# Your instructions:
Under this line are the records; write out word for word the part that begins at the line containing "Click the refresh" and ends at the line containing "The image size is (1089, 472).", and no more.

# Records to process:

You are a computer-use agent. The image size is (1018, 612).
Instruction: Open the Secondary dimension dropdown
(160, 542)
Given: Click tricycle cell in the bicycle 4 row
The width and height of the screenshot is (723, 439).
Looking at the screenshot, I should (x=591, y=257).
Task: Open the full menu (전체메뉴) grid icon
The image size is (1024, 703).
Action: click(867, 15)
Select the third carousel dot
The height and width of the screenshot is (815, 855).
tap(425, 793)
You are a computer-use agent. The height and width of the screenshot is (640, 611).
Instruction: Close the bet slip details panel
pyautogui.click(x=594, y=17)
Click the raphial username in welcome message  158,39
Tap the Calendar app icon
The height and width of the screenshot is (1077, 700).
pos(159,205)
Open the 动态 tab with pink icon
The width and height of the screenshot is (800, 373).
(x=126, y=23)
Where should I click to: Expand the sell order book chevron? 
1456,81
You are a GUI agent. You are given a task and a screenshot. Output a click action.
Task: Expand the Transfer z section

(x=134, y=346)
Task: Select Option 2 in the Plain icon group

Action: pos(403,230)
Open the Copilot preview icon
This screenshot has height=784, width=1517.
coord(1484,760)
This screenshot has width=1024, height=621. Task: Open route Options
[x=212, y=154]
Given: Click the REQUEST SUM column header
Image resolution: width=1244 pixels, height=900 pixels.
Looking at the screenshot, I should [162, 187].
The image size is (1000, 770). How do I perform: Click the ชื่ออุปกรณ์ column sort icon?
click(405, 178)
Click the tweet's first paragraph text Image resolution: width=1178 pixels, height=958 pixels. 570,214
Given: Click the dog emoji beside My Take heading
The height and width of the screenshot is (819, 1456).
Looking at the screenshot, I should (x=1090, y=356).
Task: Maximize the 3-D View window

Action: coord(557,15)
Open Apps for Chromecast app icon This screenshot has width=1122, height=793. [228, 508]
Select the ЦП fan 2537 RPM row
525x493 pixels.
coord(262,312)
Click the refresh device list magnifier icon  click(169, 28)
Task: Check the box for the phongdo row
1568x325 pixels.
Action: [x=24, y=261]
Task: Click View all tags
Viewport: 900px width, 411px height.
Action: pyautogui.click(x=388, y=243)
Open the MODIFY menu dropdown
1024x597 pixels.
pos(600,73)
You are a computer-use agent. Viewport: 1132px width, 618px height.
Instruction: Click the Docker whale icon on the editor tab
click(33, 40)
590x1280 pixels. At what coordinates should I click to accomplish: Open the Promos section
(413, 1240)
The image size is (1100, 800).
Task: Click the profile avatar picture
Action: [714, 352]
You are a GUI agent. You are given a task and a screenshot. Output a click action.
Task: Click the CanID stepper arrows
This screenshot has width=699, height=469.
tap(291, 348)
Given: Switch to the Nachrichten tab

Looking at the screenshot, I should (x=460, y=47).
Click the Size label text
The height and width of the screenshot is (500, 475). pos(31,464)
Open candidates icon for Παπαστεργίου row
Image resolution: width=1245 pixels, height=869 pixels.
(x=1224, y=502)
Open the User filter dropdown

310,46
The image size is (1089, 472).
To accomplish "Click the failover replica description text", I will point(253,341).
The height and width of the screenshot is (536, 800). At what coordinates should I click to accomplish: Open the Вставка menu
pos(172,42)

# Worked solution:
Click the refresh device list magnifier icon  click(169, 28)
Task: Check the box for the phongdo row
1568x325 pixels.
Action: [x=24, y=261]
Task: Click View all tags
Viewport: 900px width, 411px height.
Action: pyautogui.click(x=388, y=243)
Open the MODIFY menu dropdown
1024x597 pixels.
pos(600,73)
You are a computer-use agent. Viewport: 1132px width, 618px height.
Instruction: Click the Docker whale icon on the editor tab
click(33, 40)
590x1280 pixels. At what coordinates should I click to accomplish: Open the Promos section
(413, 1240)
The image size is (1100, 800).
Task: Click the profile avatar picture
Action: [714, 352]
You are a GUI agent. You are given a task and a screenshot. Output a click action.
Task: Click the CanID stepper arrows
This screenshot has width=699, height=469.
tap(291, 348)
Given: Switch to the Nachrichten tab

Looking at the screenshot, I should (x=460, y=47).
Click the Size label text
The height and width of the screenshot is (500, 475). pos(31,464)
Open candidates icon for Παπαστεργίου row
Image resolution: width=1245 pixels, height=869 pixels.
(x=1224, y=502)
Open the User filter dropdown

310,46
The image size is (1089, 472).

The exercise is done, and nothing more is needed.